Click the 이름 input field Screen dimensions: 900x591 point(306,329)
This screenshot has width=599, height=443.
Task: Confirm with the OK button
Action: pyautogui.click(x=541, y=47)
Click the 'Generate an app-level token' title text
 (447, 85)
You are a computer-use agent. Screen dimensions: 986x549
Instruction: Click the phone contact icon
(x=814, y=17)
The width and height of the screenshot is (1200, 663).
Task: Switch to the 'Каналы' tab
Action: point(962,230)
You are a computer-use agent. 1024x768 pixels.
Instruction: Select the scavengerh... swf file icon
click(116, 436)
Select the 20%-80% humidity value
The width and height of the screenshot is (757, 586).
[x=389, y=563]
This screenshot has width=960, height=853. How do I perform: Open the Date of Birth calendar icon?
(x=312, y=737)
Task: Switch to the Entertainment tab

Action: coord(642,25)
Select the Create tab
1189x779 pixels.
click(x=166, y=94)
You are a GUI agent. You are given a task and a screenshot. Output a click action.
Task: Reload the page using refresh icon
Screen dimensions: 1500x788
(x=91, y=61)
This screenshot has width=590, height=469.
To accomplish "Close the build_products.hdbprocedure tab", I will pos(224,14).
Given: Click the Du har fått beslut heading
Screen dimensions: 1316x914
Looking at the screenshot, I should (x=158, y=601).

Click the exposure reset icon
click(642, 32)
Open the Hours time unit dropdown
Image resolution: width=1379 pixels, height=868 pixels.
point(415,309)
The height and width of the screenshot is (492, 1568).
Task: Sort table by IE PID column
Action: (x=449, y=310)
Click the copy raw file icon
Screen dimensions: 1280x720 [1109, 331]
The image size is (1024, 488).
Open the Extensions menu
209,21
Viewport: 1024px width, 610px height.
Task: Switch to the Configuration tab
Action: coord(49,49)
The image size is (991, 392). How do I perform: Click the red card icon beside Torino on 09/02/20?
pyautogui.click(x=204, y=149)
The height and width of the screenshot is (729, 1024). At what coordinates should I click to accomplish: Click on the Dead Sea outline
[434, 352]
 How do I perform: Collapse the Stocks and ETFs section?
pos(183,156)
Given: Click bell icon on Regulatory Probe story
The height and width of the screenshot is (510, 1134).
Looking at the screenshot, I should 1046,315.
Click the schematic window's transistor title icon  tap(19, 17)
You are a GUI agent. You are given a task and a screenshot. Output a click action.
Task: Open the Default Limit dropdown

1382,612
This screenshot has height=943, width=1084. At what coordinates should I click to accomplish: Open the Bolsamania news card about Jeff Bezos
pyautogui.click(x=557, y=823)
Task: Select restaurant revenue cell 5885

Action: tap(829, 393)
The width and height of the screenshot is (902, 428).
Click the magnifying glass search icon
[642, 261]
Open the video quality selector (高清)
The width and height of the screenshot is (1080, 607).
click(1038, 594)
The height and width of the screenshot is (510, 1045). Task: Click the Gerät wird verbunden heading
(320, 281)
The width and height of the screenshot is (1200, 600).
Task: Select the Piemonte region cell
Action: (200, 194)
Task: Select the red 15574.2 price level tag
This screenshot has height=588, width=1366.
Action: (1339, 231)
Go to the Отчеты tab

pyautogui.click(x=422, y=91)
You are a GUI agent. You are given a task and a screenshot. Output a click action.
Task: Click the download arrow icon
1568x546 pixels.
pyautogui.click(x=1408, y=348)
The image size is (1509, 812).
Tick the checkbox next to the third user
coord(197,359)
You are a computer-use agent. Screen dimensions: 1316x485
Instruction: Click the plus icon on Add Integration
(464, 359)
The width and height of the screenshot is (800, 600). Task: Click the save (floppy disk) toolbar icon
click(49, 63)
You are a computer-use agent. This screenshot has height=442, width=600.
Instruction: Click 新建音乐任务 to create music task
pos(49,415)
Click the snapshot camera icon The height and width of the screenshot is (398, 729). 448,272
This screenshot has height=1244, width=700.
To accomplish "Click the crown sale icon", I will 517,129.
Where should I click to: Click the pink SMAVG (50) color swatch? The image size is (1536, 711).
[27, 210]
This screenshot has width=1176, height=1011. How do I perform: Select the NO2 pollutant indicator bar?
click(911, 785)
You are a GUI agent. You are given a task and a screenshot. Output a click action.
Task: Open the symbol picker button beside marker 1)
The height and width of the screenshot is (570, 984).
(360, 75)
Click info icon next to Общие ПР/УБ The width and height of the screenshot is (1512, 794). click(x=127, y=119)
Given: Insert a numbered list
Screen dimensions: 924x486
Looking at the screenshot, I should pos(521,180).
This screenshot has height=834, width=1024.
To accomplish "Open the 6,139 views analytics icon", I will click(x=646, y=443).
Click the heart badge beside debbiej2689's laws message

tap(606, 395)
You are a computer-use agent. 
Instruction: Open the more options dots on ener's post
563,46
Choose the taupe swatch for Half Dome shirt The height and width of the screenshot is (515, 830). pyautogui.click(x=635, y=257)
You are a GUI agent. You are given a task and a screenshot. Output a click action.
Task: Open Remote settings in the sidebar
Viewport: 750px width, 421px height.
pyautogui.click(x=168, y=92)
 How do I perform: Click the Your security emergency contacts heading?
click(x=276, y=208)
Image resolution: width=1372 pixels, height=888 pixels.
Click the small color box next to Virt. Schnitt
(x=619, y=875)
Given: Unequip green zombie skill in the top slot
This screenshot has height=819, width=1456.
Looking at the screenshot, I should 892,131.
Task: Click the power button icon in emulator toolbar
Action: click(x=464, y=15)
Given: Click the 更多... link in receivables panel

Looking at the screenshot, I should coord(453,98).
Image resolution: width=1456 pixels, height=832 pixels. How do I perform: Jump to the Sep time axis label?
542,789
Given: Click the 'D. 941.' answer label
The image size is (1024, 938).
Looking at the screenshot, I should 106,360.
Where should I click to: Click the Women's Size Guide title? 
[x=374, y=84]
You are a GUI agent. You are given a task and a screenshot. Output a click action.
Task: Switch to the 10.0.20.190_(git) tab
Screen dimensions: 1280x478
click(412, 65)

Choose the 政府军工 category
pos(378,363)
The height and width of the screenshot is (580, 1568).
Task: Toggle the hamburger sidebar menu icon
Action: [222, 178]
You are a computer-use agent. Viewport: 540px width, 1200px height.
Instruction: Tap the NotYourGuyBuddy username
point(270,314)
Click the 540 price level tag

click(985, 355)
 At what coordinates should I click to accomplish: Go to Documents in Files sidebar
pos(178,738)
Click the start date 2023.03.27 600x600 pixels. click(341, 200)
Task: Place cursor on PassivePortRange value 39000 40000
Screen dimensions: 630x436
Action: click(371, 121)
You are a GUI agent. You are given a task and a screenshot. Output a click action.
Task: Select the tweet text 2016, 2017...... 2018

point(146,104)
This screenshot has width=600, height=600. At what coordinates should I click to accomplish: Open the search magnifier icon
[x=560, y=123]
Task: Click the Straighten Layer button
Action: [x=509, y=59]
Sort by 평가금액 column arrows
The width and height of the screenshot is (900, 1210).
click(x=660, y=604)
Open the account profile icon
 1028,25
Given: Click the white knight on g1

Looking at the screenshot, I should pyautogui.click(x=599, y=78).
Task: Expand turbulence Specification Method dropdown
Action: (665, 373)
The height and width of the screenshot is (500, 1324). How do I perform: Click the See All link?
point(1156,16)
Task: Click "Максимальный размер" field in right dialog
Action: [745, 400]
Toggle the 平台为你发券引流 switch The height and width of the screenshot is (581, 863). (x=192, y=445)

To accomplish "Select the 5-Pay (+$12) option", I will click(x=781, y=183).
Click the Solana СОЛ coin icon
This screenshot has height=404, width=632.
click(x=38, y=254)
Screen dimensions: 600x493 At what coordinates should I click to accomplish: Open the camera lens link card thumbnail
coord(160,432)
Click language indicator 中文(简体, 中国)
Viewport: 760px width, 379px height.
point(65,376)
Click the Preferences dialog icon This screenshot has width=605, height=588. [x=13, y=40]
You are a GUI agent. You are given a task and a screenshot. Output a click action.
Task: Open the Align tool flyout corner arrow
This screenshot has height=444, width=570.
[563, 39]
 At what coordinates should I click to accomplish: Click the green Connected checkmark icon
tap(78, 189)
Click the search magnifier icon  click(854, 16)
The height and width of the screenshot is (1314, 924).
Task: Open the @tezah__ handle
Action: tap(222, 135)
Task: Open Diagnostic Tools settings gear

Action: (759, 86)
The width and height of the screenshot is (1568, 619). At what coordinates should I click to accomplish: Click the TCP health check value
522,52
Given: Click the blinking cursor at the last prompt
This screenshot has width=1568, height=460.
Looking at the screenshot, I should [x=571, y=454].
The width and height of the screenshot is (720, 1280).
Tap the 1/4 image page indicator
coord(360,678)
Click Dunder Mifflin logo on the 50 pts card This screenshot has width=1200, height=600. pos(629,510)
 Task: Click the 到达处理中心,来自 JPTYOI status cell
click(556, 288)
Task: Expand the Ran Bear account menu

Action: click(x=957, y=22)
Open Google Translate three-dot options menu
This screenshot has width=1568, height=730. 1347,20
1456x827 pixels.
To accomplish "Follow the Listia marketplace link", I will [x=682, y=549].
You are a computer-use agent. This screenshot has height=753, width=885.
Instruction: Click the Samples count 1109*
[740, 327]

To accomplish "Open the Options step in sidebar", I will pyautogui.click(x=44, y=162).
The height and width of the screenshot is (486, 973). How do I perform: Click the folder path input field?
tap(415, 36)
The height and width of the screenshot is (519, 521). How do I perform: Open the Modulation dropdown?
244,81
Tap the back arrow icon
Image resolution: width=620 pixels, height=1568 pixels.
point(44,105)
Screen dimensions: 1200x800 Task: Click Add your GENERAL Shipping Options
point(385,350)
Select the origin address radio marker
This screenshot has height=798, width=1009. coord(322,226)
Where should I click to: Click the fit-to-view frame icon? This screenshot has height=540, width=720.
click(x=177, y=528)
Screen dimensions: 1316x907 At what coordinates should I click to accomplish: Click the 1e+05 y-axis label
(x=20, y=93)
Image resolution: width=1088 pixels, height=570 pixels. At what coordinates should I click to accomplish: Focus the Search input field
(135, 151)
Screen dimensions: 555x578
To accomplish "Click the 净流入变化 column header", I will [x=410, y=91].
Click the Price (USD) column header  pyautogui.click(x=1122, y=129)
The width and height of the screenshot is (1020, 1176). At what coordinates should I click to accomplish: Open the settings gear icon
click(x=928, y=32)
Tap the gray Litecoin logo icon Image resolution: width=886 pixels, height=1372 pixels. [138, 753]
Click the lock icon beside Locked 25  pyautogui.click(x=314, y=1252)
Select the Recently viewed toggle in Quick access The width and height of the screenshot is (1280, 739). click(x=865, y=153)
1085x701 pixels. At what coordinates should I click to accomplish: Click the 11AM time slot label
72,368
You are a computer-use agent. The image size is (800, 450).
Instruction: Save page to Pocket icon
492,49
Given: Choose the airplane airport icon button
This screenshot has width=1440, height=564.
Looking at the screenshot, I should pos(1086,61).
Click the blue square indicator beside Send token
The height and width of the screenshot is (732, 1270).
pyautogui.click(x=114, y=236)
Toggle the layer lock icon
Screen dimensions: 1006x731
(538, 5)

==============================

• EXERCISE PROMPT: Every line from the one containing "The height and width of the screenshot is (732, 1270)." to the final line of the listing above should be set down exactly, with nothing added.

• OUTPUT FOR THIS TASK:
The height and width of the screenshot is (732, 1270).
pyautogui.click(x=114, y=236)
Toggle the layer lock icon
Screen dimensions: 1006x731
(538, 5)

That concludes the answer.